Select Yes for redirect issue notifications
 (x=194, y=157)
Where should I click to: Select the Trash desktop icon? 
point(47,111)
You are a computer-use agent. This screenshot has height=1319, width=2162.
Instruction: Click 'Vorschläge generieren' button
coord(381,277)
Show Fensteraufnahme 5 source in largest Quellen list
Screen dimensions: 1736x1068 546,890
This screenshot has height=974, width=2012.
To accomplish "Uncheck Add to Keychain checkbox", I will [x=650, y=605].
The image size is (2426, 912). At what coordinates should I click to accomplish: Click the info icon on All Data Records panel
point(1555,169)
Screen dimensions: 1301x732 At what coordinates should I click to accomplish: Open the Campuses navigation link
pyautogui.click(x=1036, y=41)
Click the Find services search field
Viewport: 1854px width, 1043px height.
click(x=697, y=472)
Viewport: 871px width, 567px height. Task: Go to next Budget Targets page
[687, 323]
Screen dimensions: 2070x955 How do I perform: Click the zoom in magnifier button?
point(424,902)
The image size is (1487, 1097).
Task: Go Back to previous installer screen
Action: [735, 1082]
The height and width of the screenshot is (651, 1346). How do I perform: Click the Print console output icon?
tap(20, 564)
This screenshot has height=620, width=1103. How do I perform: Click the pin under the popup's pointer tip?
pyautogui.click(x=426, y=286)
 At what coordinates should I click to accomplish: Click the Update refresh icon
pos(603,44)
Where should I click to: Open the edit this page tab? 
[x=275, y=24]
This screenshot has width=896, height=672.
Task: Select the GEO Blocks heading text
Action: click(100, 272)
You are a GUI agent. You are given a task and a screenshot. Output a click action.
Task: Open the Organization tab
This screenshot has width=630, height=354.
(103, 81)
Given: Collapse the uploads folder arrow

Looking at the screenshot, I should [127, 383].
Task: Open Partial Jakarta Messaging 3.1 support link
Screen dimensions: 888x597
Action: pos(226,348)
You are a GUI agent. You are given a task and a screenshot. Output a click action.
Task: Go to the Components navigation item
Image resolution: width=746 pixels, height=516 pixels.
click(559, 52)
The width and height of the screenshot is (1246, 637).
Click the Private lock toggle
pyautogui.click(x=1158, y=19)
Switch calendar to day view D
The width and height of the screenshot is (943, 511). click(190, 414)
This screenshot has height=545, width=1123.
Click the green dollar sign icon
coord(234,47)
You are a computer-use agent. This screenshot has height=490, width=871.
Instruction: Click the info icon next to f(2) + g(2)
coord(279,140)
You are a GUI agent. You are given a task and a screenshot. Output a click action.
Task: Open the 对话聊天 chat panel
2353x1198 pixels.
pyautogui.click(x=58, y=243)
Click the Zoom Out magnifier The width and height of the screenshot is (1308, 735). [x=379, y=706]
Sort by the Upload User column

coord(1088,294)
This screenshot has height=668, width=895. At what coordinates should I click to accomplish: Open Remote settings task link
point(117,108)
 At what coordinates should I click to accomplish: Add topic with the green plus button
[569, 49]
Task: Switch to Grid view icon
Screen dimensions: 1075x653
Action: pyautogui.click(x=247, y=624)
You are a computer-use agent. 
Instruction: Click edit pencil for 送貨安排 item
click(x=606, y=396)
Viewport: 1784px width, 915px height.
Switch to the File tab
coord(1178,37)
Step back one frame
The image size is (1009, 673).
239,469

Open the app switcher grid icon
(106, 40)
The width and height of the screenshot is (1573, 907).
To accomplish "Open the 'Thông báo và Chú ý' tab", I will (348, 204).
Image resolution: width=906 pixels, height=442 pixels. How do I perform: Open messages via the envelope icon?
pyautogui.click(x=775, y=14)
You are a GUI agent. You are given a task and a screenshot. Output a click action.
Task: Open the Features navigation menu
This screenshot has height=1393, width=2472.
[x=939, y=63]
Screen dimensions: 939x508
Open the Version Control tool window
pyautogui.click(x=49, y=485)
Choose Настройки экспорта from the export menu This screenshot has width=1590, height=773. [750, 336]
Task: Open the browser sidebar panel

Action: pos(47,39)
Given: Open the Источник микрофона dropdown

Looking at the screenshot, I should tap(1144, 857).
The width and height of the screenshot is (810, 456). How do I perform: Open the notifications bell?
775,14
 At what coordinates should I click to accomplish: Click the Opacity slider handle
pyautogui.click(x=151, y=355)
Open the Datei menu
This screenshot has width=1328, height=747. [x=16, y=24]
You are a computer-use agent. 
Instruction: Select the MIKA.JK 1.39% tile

----

## EXERCISE PROMPT:
Once you have read the entries, repeat them all exactly.

## TASK ANSWER:
Select Yes for redirect issue notifications
 (x=194, y=157)
Where should I click to: Select the Trash desktop icon? 
point(47,111)
You are a computer-use agent. This screenshot has height=1319, width=2162.
Instruction: Click 'Vorschläge generieren' button
coord(381,277)
Show Fensteraufnahme 5 source in largest Quellen list
Screen dimensions: 1736x1068 546,890
This screenshot has height=974, width=2012.
To accomplish "Uncheck Add to Keychain checkbox", I will [x=650, y=605].
The image size is (2426, 912). At what coordinates should I click to accomplish: Click the info icon on All Data Records panel
point(1555,169)
Screen dimensions: 1301x732 At what coordinates should I click to accomplish: Open the Campuses navigation link
pyautogui.click(x=1036, y=41)
Click the Find services search field
Viewport: 1854px width, 1043px height.
click(x=697, y=472)
Viewport: 871px width, 567px height. Task: Go to next Budget Targets page
[687, 323]
Screen dimensions: 2070x955 How do I perform: Click the zoom in magnifier button?
point(424,902)
The image size is (1487, 1097).
Task: Go Back to previous installer screen
Action: [735, 1082]
The height and width of the screenshot is (651, 1346). How do I perform: Click the Print console output icon?
tap(20, 564)
This screenshot has height=620, width=1103. How do I perform: Click the pin under the popup's pointer tip?
pyautogui.click(x=426, y=286)
 At what coordinates should I click to accomplish: Click the Update refresh icon
pos(603,44)
Where should I click to: Open the edit this page tab? 
[x=275, y=24]
This screenshot has width=896, height=672.
Task: Select the GEO Blocks heading text
Action: click(100, 272)
You are a GUI agent. You are given a task and a screenshot. Output a click action.
Task: Open the Organization tab
This screenshot has width=630, height=354.
(103, 81)
Given: Collapse the uploads folder arrow

Looking at the screenshot, I should [127, 383].
Task: Open Partial Jakarta Messaging 3.1 support link
Screen dimensions: 888x597
Action: pos(226,348)
You are a GUI agent. You are given a task and a screenshot. Output a click action.
Task: Go to the Components navigation item
Image resolution: width=746 pixels, height=516 pixels.
click(559, 52)
The width and height of the screenshot is (1246, 637).
Click the Private lock toggle
pyautogui.click(x=1158, y=19)
Switch calendar to day view D
The width and height of the screenshot is (943, 511). click(190, 414)
This screenshot has height=545, width=1123.
Click the green dollar sign icon
coord(234,47)
You are a computer-use agent. This screenshot has height=490, width=871.
Instruction: Click the info icon next to f(2) + g(2)
coord(279,140)
You are a GUI agent. You are given a task and a screenshot. Output a click action.
Task: Open the 对话聊天 chat panel
2353x1198 pixels.
pyautogui.click(x=58, y=243)
Click the Zoom Out magnifier The width and height of the screenshot is (1308, 735). [x=379, y=706]
Sort by the Upload User column

coord(1088,294)
This screenshot has height=668, width=895. At what coordinates should I click to accomplish: Open Remote settings task link
point(117,108)
 At what coordinates should I click to accomplish: Add topic with the green plus button
[569, 49]
Task: Switch to Grid view icon
Screen dimensions: 1075x653
Action: pyautogui.click(x=247, y=624)
You are a computer-use agent. 
Instruction: Click edit pencil for 送貨安排 item
click(x=606, y=396)
Viewport: 1784px width, 915px height.
Switch to the File tab
coord(1178,37)
Step back one frame
The image size is (1009, 673).
239,469

Open the app switcher grid icon
(106, 40)
The width and height of the screenshot is (1573, 907).
To accomplish "Open the 'Thông báo và Chú ý' tab", I will (348, 204).
Image resolution: width=906 pixels, height=442 pixels. How do I perform: Open messages via the envelope icon?
pyautogui.click(x=775, y=14)
You are a GUI agent. You are given a task and a screenshot. Output a click action.
Task: Open the Features navigation menu
This screenshot has height=1393, width=2472.
[x=939, y=63]
Screen dimensions: 939x508
Open the Version Control tool window
pyautogui.click(x=49, y=485)
Choose Настройки экспорта from the export menu This screenshot has width=1590, height=773. [750, 336]
Task: Open the browser sidebar panel

Action: pos(47,39)
Given: Open the Источник микрофона dropdown

Looking at the screenshot, I should tap(1144, 857).
The width and height of the screenshot is (810, 456). How do I perform: Open the notifications bell?
775,14
 At what coordinates should I click to accomplish: Click the Opacity slider handle
pyautogui.click(x=151, y=355)
Open the Datei menu
This screenshot has width=1328, height=747. [x=16, y=24]
You are a computer-use agent. 
Instruction: Select the MIKA.JK 1.39% tile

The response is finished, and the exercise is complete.